ILLEGAL-fishing activities continue to pose a big challenge to Philippine authorities.
Environmental group Greenpeace Southeast Asia-Philippines said illegal-fishing activities threaten the country’s food security, citing a new report from the Bureau of Fisheries and Aquatic Resources-Fisheries Protection and Law Enforcement Group (BFAR-FPLEG).
The law-enforcement arm of BFAR reported that over the last two years, it has recorded a total of 649 apprehensions related to the unabated illegal and unregulated fishing in various parts of the country.
During the two-year period between 2016 and 2017, the highest recorded violations were unauthorized fishing, the intrusion of commercial fishing vessels in municipal fishing grounds, dynamite fishing and the use of illegal and active fishing gears, such as hulbot-hulbot and bottom trawling.

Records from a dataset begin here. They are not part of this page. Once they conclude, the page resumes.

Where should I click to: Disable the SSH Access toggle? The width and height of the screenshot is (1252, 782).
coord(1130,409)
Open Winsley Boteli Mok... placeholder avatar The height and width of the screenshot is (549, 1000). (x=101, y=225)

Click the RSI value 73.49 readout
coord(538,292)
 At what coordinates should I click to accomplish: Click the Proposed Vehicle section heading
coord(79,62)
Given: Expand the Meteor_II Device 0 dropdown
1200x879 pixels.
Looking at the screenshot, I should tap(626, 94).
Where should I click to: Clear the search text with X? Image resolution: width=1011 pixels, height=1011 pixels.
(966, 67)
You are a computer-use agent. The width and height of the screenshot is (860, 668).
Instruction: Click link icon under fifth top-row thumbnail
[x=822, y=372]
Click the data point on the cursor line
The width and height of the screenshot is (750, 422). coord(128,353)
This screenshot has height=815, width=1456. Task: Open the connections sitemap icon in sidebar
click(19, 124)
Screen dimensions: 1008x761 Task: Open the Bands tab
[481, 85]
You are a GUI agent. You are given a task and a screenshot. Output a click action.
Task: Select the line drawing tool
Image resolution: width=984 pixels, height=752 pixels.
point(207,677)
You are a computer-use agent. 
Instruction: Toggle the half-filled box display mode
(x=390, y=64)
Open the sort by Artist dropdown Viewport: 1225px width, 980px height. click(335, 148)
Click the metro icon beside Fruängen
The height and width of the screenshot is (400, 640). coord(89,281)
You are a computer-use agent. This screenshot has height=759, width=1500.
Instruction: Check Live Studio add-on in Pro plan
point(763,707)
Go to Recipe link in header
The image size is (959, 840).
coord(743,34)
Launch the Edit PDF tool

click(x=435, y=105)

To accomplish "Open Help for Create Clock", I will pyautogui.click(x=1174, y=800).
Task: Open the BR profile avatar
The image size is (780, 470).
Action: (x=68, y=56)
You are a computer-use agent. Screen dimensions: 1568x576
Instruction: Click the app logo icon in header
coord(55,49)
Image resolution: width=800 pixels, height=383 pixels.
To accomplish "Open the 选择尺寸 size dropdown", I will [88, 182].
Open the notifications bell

Worse, Greenpeace Southeast Asia-Philippines said employment of unlicensed fishers remains rampant.
“Even years after the amended fisheries law was enacted, destructive and illegal commercial fishers continue to rob poor Filipinos of livelihood and cheap sources of protein. Data coming from the BFAR is very disturbing and shows that illegal fishing is a continuing threat to the country’s overall food security, and may defeat the efforts of various stakeholders to pursue sustainable seafood and fisheries,” Vince Cinches, oceans campaigner for Greenpeace Southeast Asia-Philippines, said in a statement.
“What is worse is commercial fishers are not just profiteering from unsustainable fishing practices, but also making hefty profits through unfair labor practices by employing unlicensed fishermen,” Cinches added.
Cinches urged the Duterte administration to prioritize the full enforcement of the Philippine fisheries law and take out identified threats to the people and the Philippine seas.
Cinches said the Duterte administration must be able to “tilt the balance in favor of small, decentralized and sustainable production of our food, and prevent fish from disappearing from our table or, at the very least, from the plates of the majority of people who depend on the sea for sustenance.”
The BFAR-FPLEG report was presented at the recently concluded Sustainable Seafood Week organized by Greenpeace, together with Meliomar, RARE and other civil-society organizations, as part of the effort toward developing a National Food Policy and part of a global movement “to allow our oceans to recover for a climate-resilient, green and peaceful future.”
“It is our fervent hope to make sustainable seafood a norm, instead of a niche; not just an event, but a movement. That’s what we are working on, to make it accessible to everybody,” Cinches said.